» Work to do
Please rewrite the stretch of items from the line containing "The width and height of the screenshot is (282, 373)." through the line containing "Looking at the screenshot, I should (x=275, y=168).", swapping "legend dot" for "legend marker" and leaving everything else as it is.

--

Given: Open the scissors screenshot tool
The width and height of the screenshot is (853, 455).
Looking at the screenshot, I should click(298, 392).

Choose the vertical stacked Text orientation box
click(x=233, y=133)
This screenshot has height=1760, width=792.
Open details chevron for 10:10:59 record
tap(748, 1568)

--

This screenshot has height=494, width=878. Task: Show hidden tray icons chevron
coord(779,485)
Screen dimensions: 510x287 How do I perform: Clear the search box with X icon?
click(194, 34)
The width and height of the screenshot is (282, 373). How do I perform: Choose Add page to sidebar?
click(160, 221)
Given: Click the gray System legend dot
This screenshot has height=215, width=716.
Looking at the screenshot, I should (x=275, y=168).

--

» Answer to the problem
The width and height of the screenshot is (282, 373). How do I perform: Choose Add page to sidebar?
click(160, 221)
Given: Click the gray System legend marker
This screenshot has height=215, width=716.
Looking at the screenshot, I should (x=275, y=168).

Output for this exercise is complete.